Вот что такое Мексика. Мексиканцы смешанной крови безнадежны. Как же быть! Есть лишь два выхода. Первый: все иностранцы и мексиканцы уезжают и оставляют страну чистокровным индейцам. Но опять-таки возникает сложность. Как можно отличить чистокровных индейцев после того, как сменилось столько поколений? А можно поступить по-другому: полукровки или мексиканцы со смешанной кровью, которых постоянно большинство, продолжают разрушать страну, пока в нее не хлынут американцы из Соединенных Штатов.

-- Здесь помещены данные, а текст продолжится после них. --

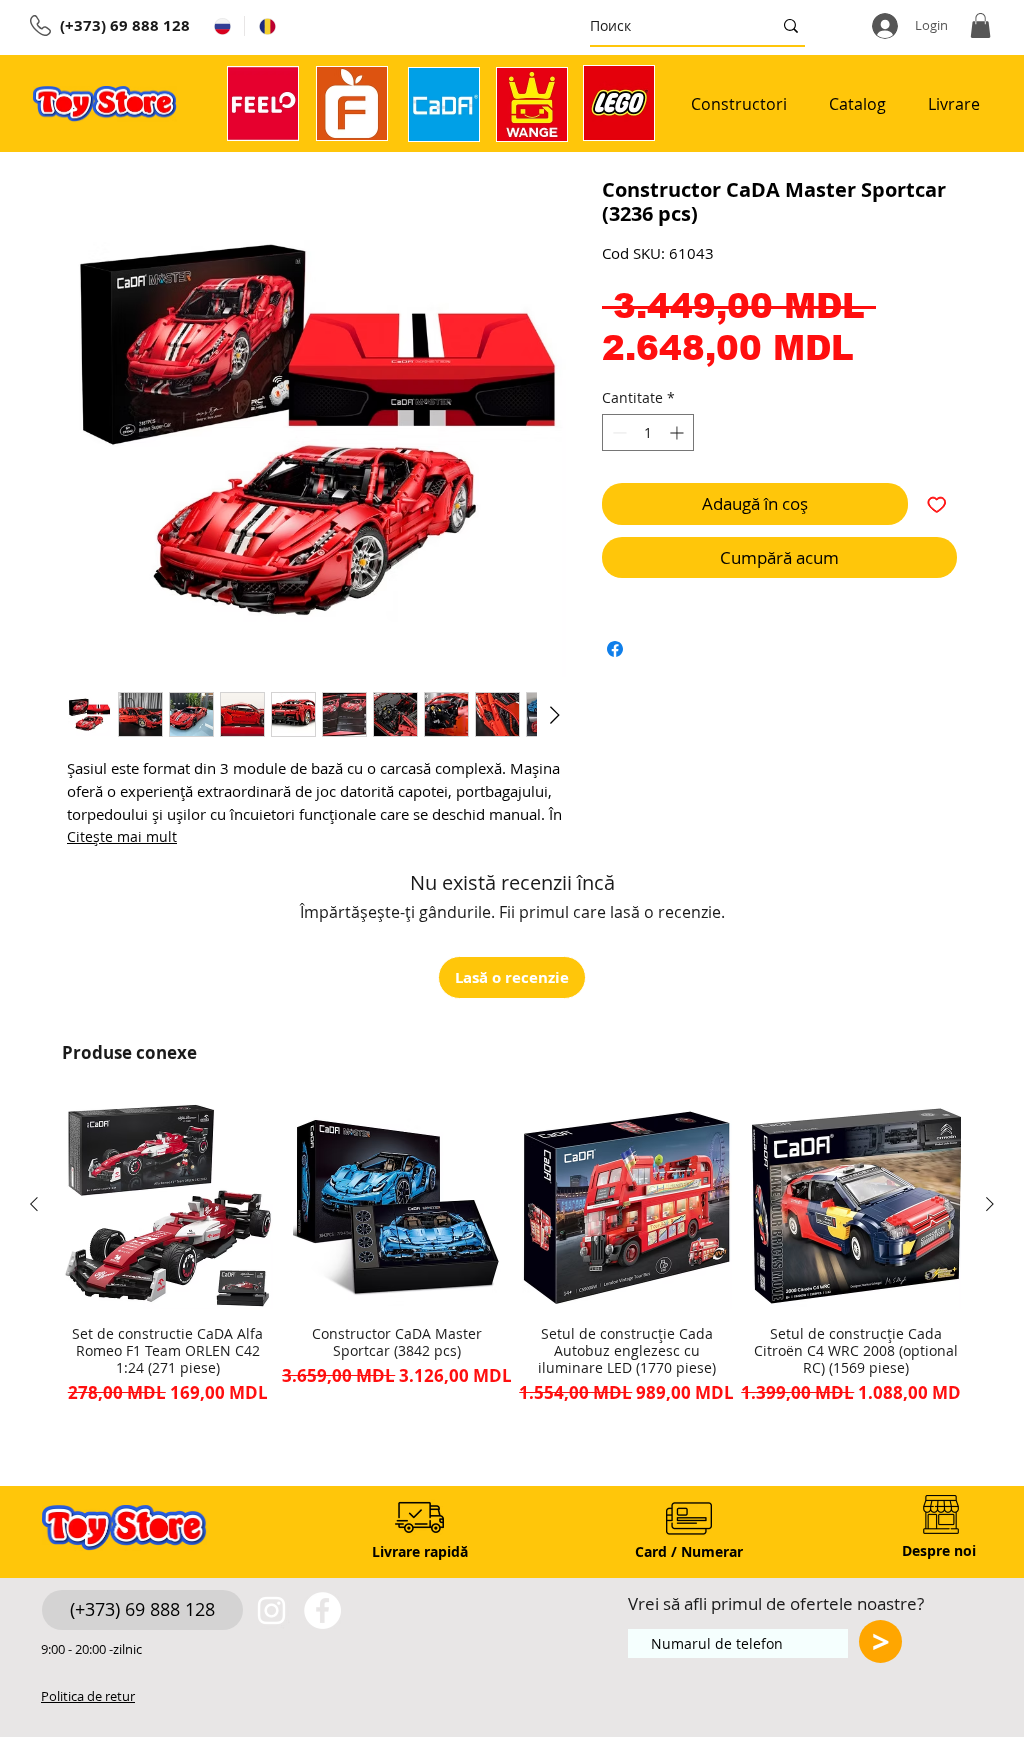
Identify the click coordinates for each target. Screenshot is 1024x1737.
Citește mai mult (122, 836)
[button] (980, 25)
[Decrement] (617, 432)
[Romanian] (266, 26)
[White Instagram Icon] (271, 1610)
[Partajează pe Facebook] (615, 649)
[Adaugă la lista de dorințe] (937, 504)
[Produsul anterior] (34, 1204)
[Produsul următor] (990, 1204)
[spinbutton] (648, 432)
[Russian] (222, 26)
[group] (512, 1261)
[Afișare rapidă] (168, 1205)
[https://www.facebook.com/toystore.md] (322, 1610)
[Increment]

И нас, как Калифорнию и штат Нью-Мексико сейчас, затопит мертвое белое море.
Но позвольте сказать кое-что в дополнение. Надеюсь, мы не пуритане. Надеюсь, я могу затронуть момент зачатия. В момент зачатия или дух отца соединяется с духом матери, чтобы сотворить новую душу живую, или же ничего не соединяется, кроме плоти.
Теперь подумайте. Как на протяжении веков производили на свет этих мексиканцев со смешанной кровью? Каков был дух этого? На что похож момент коитуса? Ответьте мне, и вы ответите на вопрос, почему Мексика, которая внушает нам такое отчаяние, будет и дальше приводите всех в отчаяние, пока не погубит самое себя. Что владело испанцами и прочими иностранцами, которые делали детей индейским женщинам? Каков был дух этого? На что было похоже соитие? И какую расу вы при этом ожидаете получить?
– А каков дух этого между белыми мужчинами и белыми женщинами?! – сказала Кэт.
– По крайней мере, – назидательно ответил Туссен, – тут кровь однородна, так что сознание автоматически продлевается в потомстве.
– Мне не нравится такое автоматическое продление, – сказала Кэт.
– Ваша воля! Но это делает жизнь терпимой. Без длящейся преемственности сознания вы получаете хаос. Что и происходит при смешении крови.
– В таком случае, – сказала Кэт, – индейцы наверняка любят своих женщин! Мужчины у них выглядят мужественными, а женщины – очень привлекательны и женственны.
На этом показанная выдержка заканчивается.